[Opening Selected excerpt section]

- Born: 梁烈唯 Leung Lit-wai
- Other names: Wai-wai (唯唯), Bad Boy (負皮王)
- Education: Caritas Shatin Marden Foundation Secondary School
- Occupation: Actor
- Children: 2
- Awards: TVB Anniversary Awards – Most Improved Male Artiste 2012 L'Escargot; Queens of Diamonds and Hearts; House of Harmony and Vengeance; Tiger Cubs; The Confidant Best Supporting Actor 2018 OMG, Your Honour

Chinese name

Standard Mandarin
- Hanyu Pinyin: Líang Lìe Weī

Yue: Cantonese
- Jyutping: Loeng4 Lit6 Wai4
- Website: weibo.com/leunglitwai

= Oscar Leung =

Hong Kong actor

Oscar Leung Lit-wai (梁烈唯) is an actor previously contracted to TVB. He was an artist of Shaw Brothers (2020–2025).

==Personal life==
Leung's father is a martial arts film actor. His uncle is Bryan Leung, a former TVB actor.

Leung married his girlfriend of 11 years and secondary school classmate, Lok Po-man, on New Year's Day 2014. The wedding was held at the InterContinental Hong Kong Hotel. In January 2017, his wife gave birth to a daughter via cesarean section, named Karina.

On January 3, 2019, he announced that he had changed his name to Leung King-fai.

In December 2022, Leung contracted Severe Acute Respiratory Syndrome Coronavirus 2 (SARS-CoV-2) while working in mainland China.

In October 2025, Leung announced that he would revert to his old name, Leung Lit-wai.

== Political views ==
In 2019, Leung was targeted by online image edits falsely claiming he participated in the June 9 anti-extradition bill march and a June 12 protest-related concert. He denied the claims, stated he did not join the demonstrations, and posted a video showing he was in Macau on June 12. Later, on August 1st, Army Day, he posted a message on Weibo to pay tribute to the People's Liberation Army, accompanied by the red background and white text "81". Leung also participated in the joint signature campaign supporting the National People's Congress decision on Hong Kong national security legislation.

[Closing Selected excerpt section]
[Opening Information provided section]

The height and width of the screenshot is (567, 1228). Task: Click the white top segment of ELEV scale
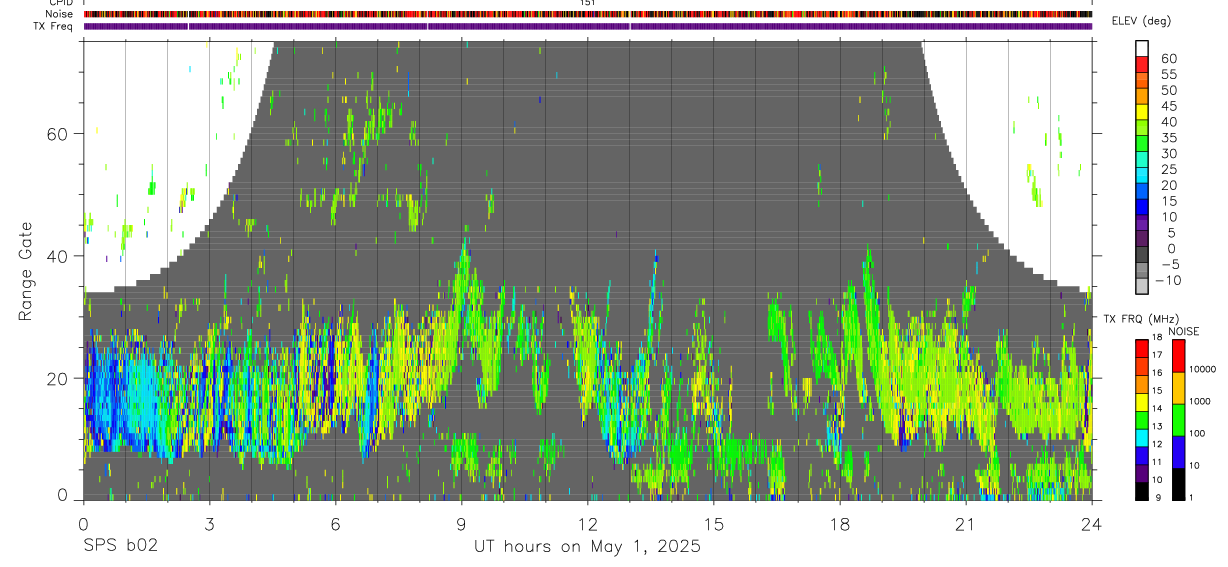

[Closing Information provided section]

Task list:
1. Copy from the Oscar Leung profile the part that opens with the words containing "Yue: Cantonese" and closes with "section, named Karina.".
2. Name every relative of Leung whose name appears in the Oscar Leung profile, and give each one's relationship to him.
The data plays no part in the work on the Oscar Leung profile.

Answers given:
1.
Yue: Cantonese
- Jyutping: Loeng4 Lit6 Wai4
- Website: weibo.com/leunglitwai

= Oscar Leung =

Hong Kong actor

Oscar Leung Lit-wai (梁烈唯) is an actor previously contracted to TVB. He was an artist of Shaw Brothers (2020–2025).

==Personal life==
Leung's father is a martial arts film actor. His uncle is Bryan Leung, a former TVB actor.

Leung married his girlfriend of 11 years and secondary school classmate, Lok Po-man, on New Year's Day 2014. The wedding was held at the InterContinental Hong Kong Hotel. In January 2017, his wife gave birth to a daughter via cesarean section, named Karina.

2.
- Bryan Leung: uncle
- Lok Po-man: wife
- Karina: daughter